Gamescom 2013 - Gaming on Google Glass
The focus of this year's Gamescom in Cologne, Germany is of course on new hardware. With the release of new consoles from both Sony and Microsoft lying just around the corner, there's no shortage of showbiz filling out every square inch of every last hall. But in a quieter corner of the sprawling Koelnmesse convention center, there's a booth manned by AMA, a company that wants to help mobile gaming take its next evolutionary step via Google Glass, the new augmented-reality headset that's currently enjoying a limited beta release.
The game on show at the event - Escape - is an extremely simple one, and it's one that was originally released for Android devices. In Escape you have a series of levels built out of grids that are sprinkled with markers. Your job is to simply swipe a character up, down, left and right around the screen from one marker to the next, never back-tracking, and ensuring that every marker is touched upon once.
Simply though this gameplay is, there's nothing primitive about the experience of playing it on Glass, particularly if you've never used the technology before. Stare straight ahead of you so as to ignore the projection, and you can still see it hovering in the upper right-hand corner of your vision, like a speck of dust that's become stuck in your eye. Direct your gaze into that upper corner, and the world at large may well think you're in the throws of a medical emergency.
Combine this with the control mechanisms for Escape, and you can expect to look like someone who's not just experiencing a medical crisis, but has also become inexplicably pre-occupied with swatting flies away from his face. The reason? At this stage of development, the only way to control the game is by making finger swipes up, down, left and right across an arm of the Glass hardware itself, although voice controls will be implemented in due course.
There's something more pressing that needs to be tweaked though, if gaming on Glass is to really take off. At present, AMA only has a prototype version of the game, and it's one that requires a tethered laptop to power the gameplay - not exactly mobile, then. But once AMA has its hands on fully-fleshed out development kits, we can expect something a little more revolutionary.
"If we were to distribute the app as it is right now, we would kind of be in trouble because we would have to provide a user manual!" says Marine Fradet, product manager at AMA. "We would like it to be much easier, and we are actually discussing things with Google, to see if they are happy with what we are doing on this, and if they can at some point help us and how we distribute the game."
"The only thing we're waiting for right now is the Google developer's kit that will help us improve the game, put the voice control in, and make sure that we can remove the cable and everything to be [truly] mobile. Everything depends on when we will have the dev kits."

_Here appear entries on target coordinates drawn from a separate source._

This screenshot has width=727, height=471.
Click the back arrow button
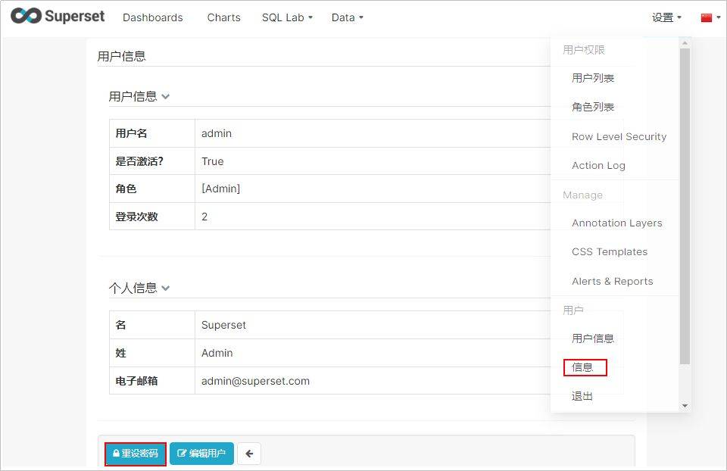point(249,454)
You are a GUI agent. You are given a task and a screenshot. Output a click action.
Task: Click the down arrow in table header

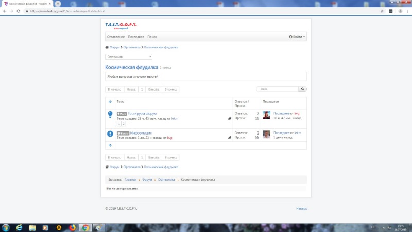tap(110, 102)
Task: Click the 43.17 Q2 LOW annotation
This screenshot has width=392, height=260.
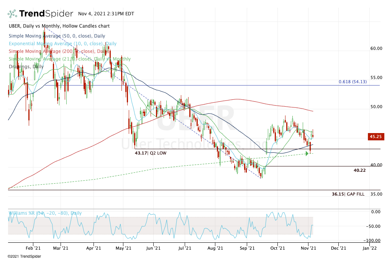Action: 151,153
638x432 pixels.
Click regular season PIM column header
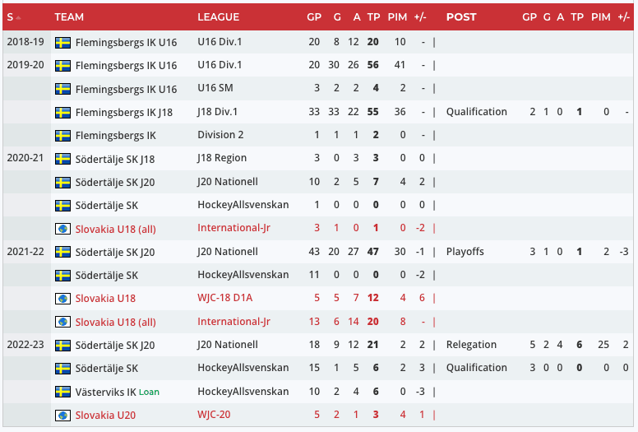tap(397, 16)
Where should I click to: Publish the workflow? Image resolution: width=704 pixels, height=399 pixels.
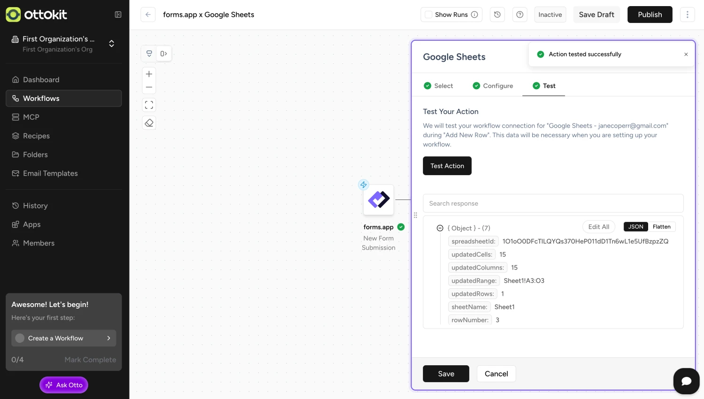(650, 15)
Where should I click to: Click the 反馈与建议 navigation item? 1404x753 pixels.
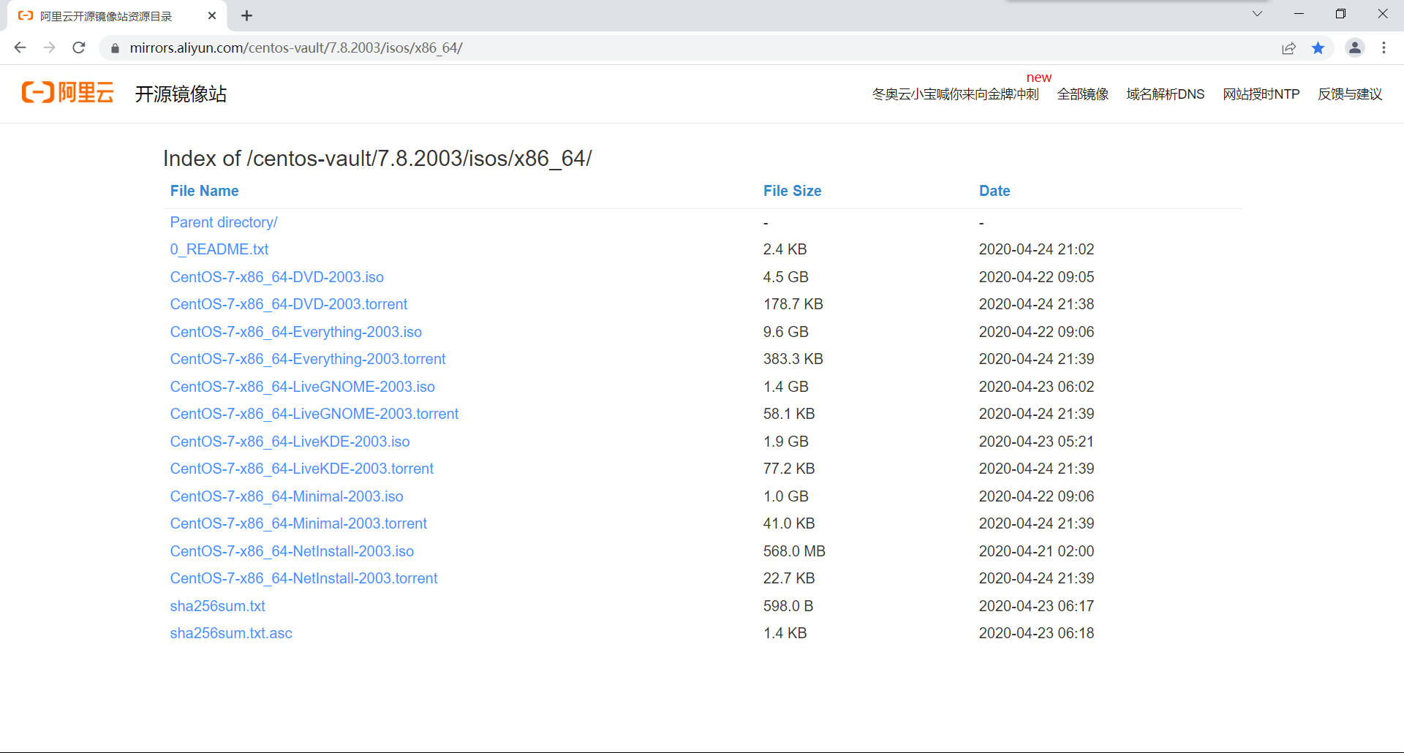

When that moment arrives, AMA has grander plans that go beyond simply porting over existing Android titles, a process which right now feels more like a gimmick than something of any real and revolutionary substance.

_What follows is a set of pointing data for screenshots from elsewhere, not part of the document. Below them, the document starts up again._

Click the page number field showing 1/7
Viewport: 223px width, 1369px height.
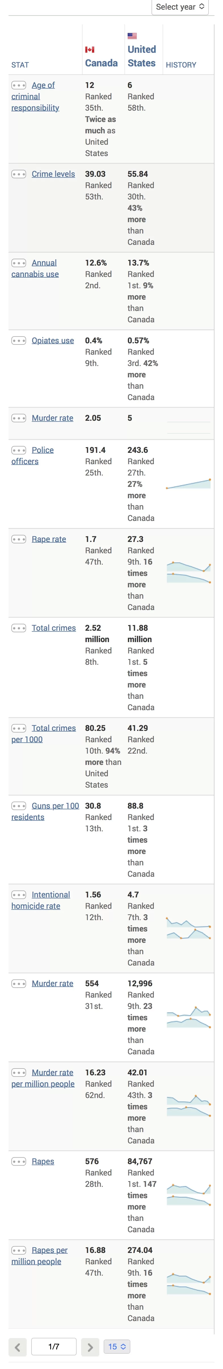(54, 1346)
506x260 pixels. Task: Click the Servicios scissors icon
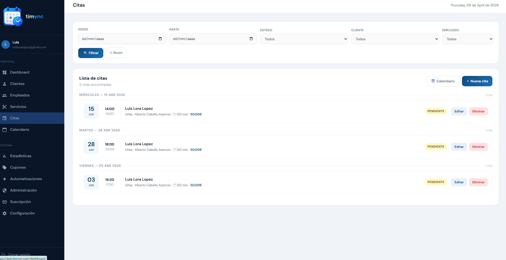[x=5, y=107]
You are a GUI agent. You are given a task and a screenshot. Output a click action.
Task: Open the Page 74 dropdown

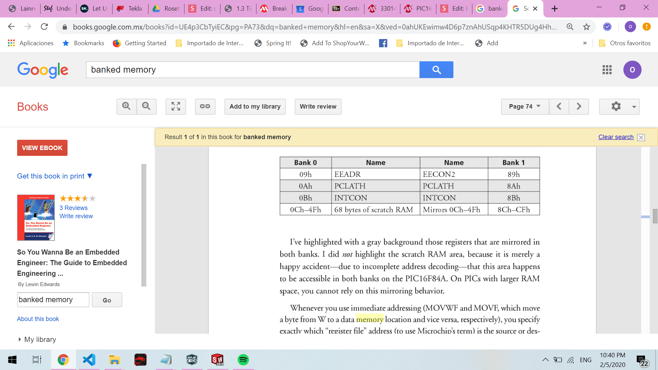click(525, 107)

"We are actually trying to start a little studio in France, " explains Marine. "We're trying to find business investment to help us found a studio, and we would like to have a few people working on this. We would like to develop more games and applications that are dedicated to Glass."
Even with voice controls, gaming on a Google Glass is likely to be restricted to traditional, simple gaming concepts for the foreseeable future - those found in slow-paced puzzle games or automatic endless-runners, for example. Much will depend on the functionality that makes it through to the commercial release of the hardware, a time when developers will not only have an understanding of the full technology available to consumers, but access to feedback from those same consumers about the gaming experience they actually want from the device.
Right now, the entire concept of gaming on Google Glass feels like nothing more than a fascinating - if limited - experiment. But when you consider the potential for feeding live information into your gaming experience, one that's powered by hardware connected to the most comprehensive source of information the world's ever known, you can't help but feel it's an experiment worth pursuing.